Di analisi sulle migrazioni umane contemporanee e sulle problematiche sociali, economiche e politiche che innescano ne abbiamo a disposizione un bel po’. In queste pagine, si indagano nessi più strutturali, cercando di rispondere a una domanda: è stata la capacità di migrare a rendere sapiente l’evoluzione umana?

Homo Sapiens, ci dice l’autore, emerso 200mila anni fa in Africa, «è stato definitivamente in grado di stravolgere per propri fini espansivi le nicchie ecologiche che incontrava, non limitandosi ad adattarsi agli ambienti ma trasformandoli in profondità e subendone i contraccolpi (come le malattie epidemiche da affollamento animale). Non ha atteso i tempi lunghissimi dell’evoluzione biologica e si è affidato all’evoluzione culturale e tecnologica».

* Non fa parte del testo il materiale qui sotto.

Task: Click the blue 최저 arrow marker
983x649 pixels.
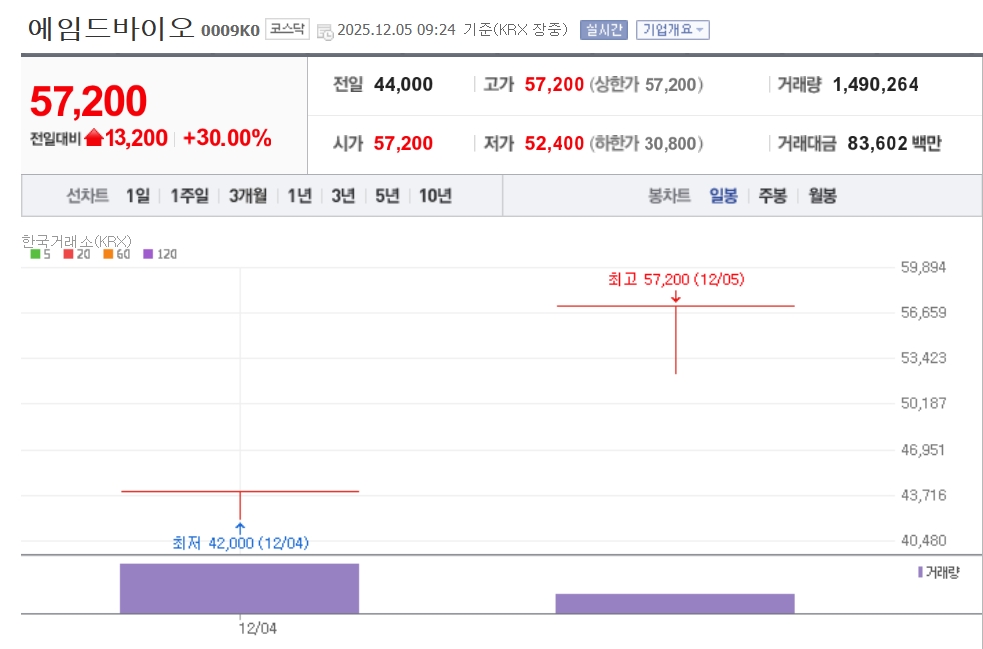Action: click(240, 526)
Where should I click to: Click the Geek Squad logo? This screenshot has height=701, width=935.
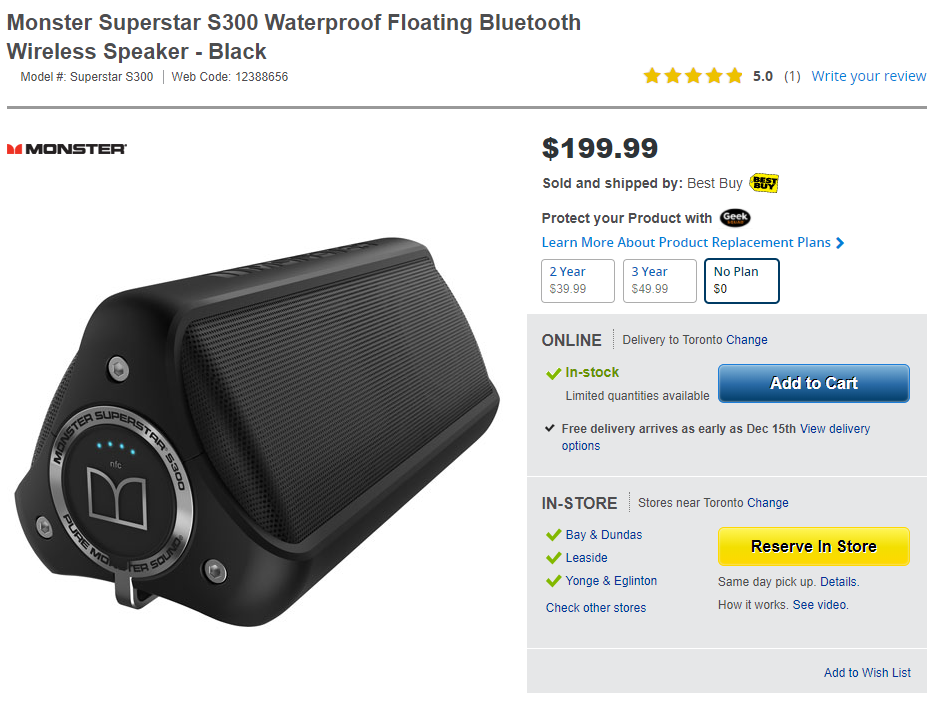tap(735, 218)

Già deputato per quattro legislature e sottosegretario al ministero dell’ambiente dal 1996 al 2001, Calzolaio è stato consulente Onu per la lotta alla siccità e alla desertificazione. Qui propone, da giornalista e saggista, spunti di riflessione, densi di indicazioni bibliografiche, senza pretendere di dare risposte esaustive perché «le domande aperte sono troppe per uno sforzo solo individuale».

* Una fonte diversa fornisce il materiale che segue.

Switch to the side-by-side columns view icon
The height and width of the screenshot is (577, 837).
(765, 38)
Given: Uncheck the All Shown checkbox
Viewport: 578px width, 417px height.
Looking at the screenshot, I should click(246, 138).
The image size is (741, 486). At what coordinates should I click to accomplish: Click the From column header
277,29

Nel primo capitolo, in cui tratta di “Evoluzione e migrazioni nelle vite vegetali, animali e umane”, qualche certezza compare: «Ci siamo trasformati progressivamente in gruppi meticci (…). Essere meticci non è un titolo di merito. Né di demerito. Esserne consapevoli potrebbe aiutare a farsi meno illusioni sulla nostra identità individuale e collettiva».